From Forestry Student in Taiwan to Kew’s Herbarium: Rethinking Plant Collections as a Data System

Written by Tzu-Li Yang.

Image credit: author.

As an undergraduate, I was trained as a forestry student in Taiwan before moving into life science for my master’s degree. In our plant taxonomy course, lecturers often referred to the Royal Botanic Gardens, Kew – and especially the Herbarium – as an almost abstract benchmark for botany and plant collections. As a first-year student, I already knew that this was one of the leading institutes in the world and often imagined how experts actually worked there. In 2024, I had the opportunity to see it in person as part of the second cohort of the NTU Overseas Internship Programme. Encouraged by a fellow student from the first cohort, Wei-Han Fang, I applied for a placement in the Herbarium. This article reflects on what I actually saw and did at the Kew Herbarium – from routine curation work to building trait datasets and experiencing a very different work culture – and how these encounters reshaped the way I think about botany and my own future role in Taiwan. 

Working behind the scenes in the Herbarium 

The  Kew Herbarium, my main working site, is one of the largest herbaria in the world, holding around seven million specimens and representing about 95% of the world’s vascular plant genera, accumulated over more than 300 years. These specimens, collected from across the globe, are stored, catalogued and arranged to support research in taxonomy, conservation, ecology and sustainable development. 

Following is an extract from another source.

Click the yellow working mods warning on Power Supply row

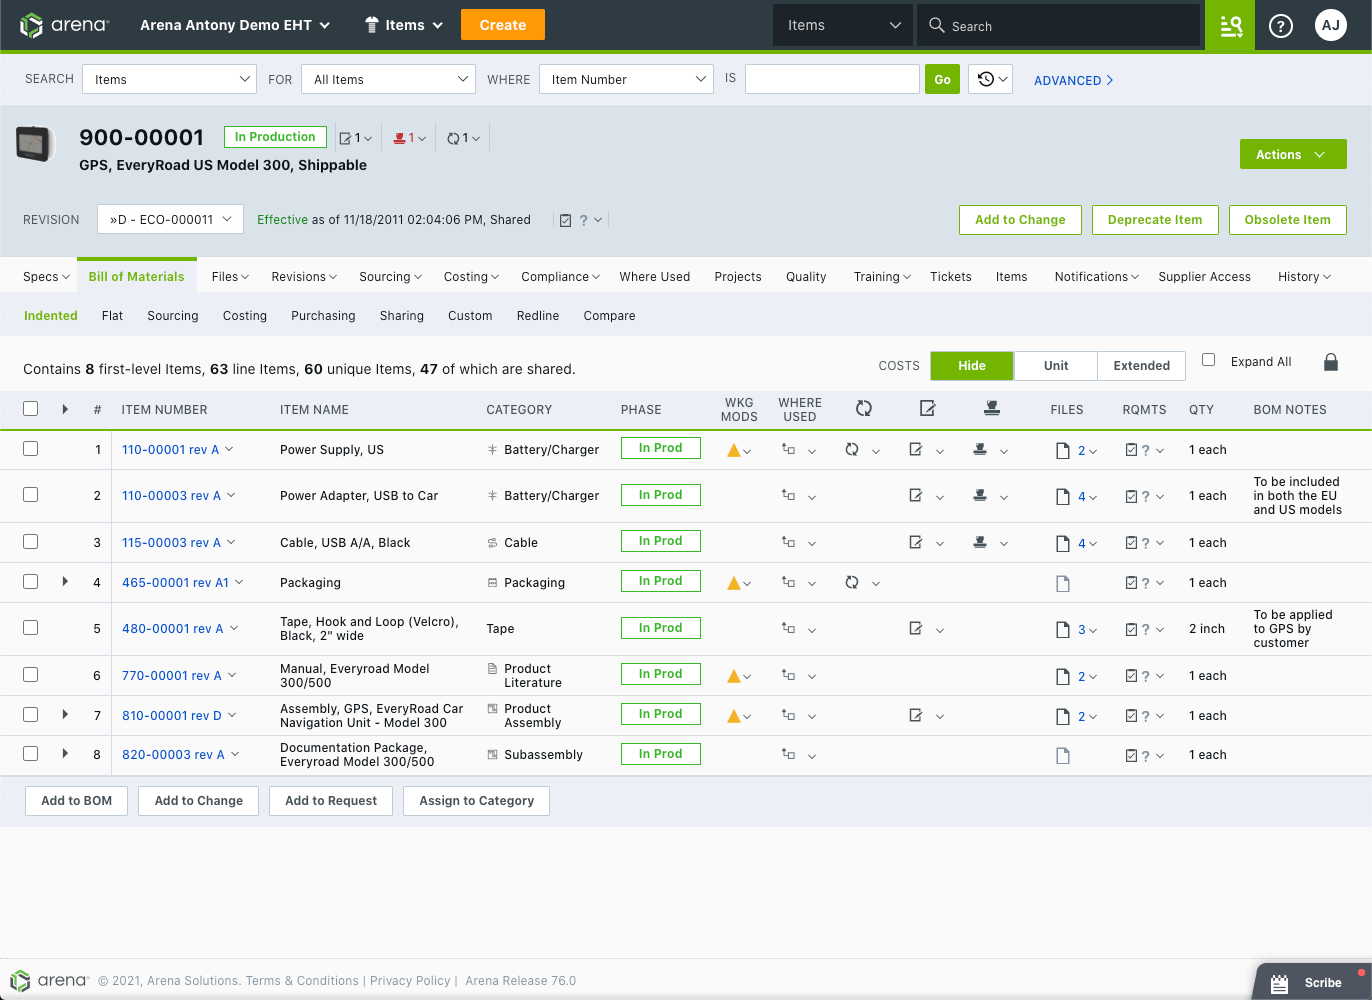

During my placement, I was assigned several routine tasks that kept this system running. In the weekly ‘Family Sort’ session, newly arrived specimens from Asia were checked, roughly classified and routed. Even when preliminary labels were already attached, the simple act of handling so many sheets trained my taxonomic intuition. It revealed patterns in where the material was coming from and which groups were being collected. I could go through a large number of specimens in a short time and pick up identification tips from colleagues as we worked side by side. 

I was also involved in curation after sorting. Once specimens had been mounted and imaged, they needed to be separated into genera and geographical areas. Then they placed them into the correct folders and cabinets for their long-term storage. This work tested my sense of taxonomy. When names had changed because of new taxonomic evidence, specimens had to be re-filed and their records updated, so I learned to check current classifications and synonyms in Plants of the World Online (POWO), the global plant database maintained by Kew. 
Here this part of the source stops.